俺の名は『ヒル・バーン』。この道四十年のベテランではあるが、しがない『運転手』だ。


現在、ギルドからの『配車』で乗客であるサントーリ商会の人間を乗せ、行き先である『港湾都市ヨーハマ』へ向かって車を走らせているところである。


乗客はいつも利用している商会の上役ではなく、比較的若く見える。

勝手な予想だが、商会支店への『おつかい』かなにかだろう……知らんが…。


行き方は何故か遠回りである南周りのルートを指示された。

途中、何処かに寄るのかも知れんな…。


車は『中継都市スモールシダー』から『サウスラインロード』と呼ばれる道を低い音を鳴らして、どんどんと南下していく。


『タコメーター』の針は『60km』を指している。うむ、順調順調。

サウスラインロードは広い街道ではあるが、馬車や人も多い。運が悪いと国軍の行列と被ったりして、思い通りに進まないことがあるからな…。


そんなことを考えている内に、さらに大きな街道にぶつかる交差点に近付く。

この交差点を右に曲がれば『港湾都市ヨーハマ』まであとは一直線である。…のだが…


「あっ、運転手さん。このまま真っ直ぐで『リバーケープ』に寄って貰えますか?」

「リバーケープ………はい、畏まりました」


俺は乗客からの指示で交差点を真っ直ぐに車を走らせた。

脳内では「フッ…予想通り、何処かに寄るか…」とほくそ笑んでいた。


交差点では速度を落とし、左右から馬車や人、同業者の車が来ないか、しっかりと確認して、ゆっくりと通過する。

あとはリバーケープまでまた真っ直ぐである。

徐々にアクセルを踏み、速度を上げていく。


「リバーケープは東門と西門、どちらに?」

「あっ、東門の方にお願いします。ちょっとおつかいで支店に寄るので待っててもらって良いですか?」


正直なところ、待つのは面倒なので勘弁してもらいたいが…


「良いですよ」


こう言うしかあるまい。


その後、五分程でリバーケープの東門に到着。

乗客を一旦降ろし、その場でしばらく待つ。


「サントーリ商会の支店までは往復で十分くらい…用を済ませるのに五分とすると…十五分くらい待機か…」


そう呟き、背中に体重を預ける。

えっ?運転中も預けてるだろっ!って?ソコは気分の問題だから良いんだ。


『リバーケープ』…この街はスモールシダーよりも昔から中継都市として栄えいた。スモールシダーよりも海が近い…ということもあり船着き場としての一面もあるからだろう。

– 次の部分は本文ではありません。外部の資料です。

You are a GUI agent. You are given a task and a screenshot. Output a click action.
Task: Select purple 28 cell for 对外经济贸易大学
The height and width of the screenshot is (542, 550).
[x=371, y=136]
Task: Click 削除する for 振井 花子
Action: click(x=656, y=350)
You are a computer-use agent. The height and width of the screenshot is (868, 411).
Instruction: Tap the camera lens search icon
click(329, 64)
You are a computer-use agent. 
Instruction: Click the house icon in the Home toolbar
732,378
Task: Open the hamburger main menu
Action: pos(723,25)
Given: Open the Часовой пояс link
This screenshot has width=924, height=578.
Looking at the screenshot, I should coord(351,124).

港湾都市ヨーハマよりは利用する船は少ない様だが、昔よりは人の流入が多くなっているのは確かである。


俺はすれ違うリバーケープの同業者に右手を上げ挨拶をしながら、乗客を待つ…。



〓〓〓〓〓〓〓〓〓〓〓〓〓〓〓〓



今回のネタ①:『サウス』=『南』

『ライン』=沿線→『線』

今回のネタ②:『リバー』=『川』

『ケープ』=『?』

まだ目的地に着かないスタイル。

次回もよろしくお願いします。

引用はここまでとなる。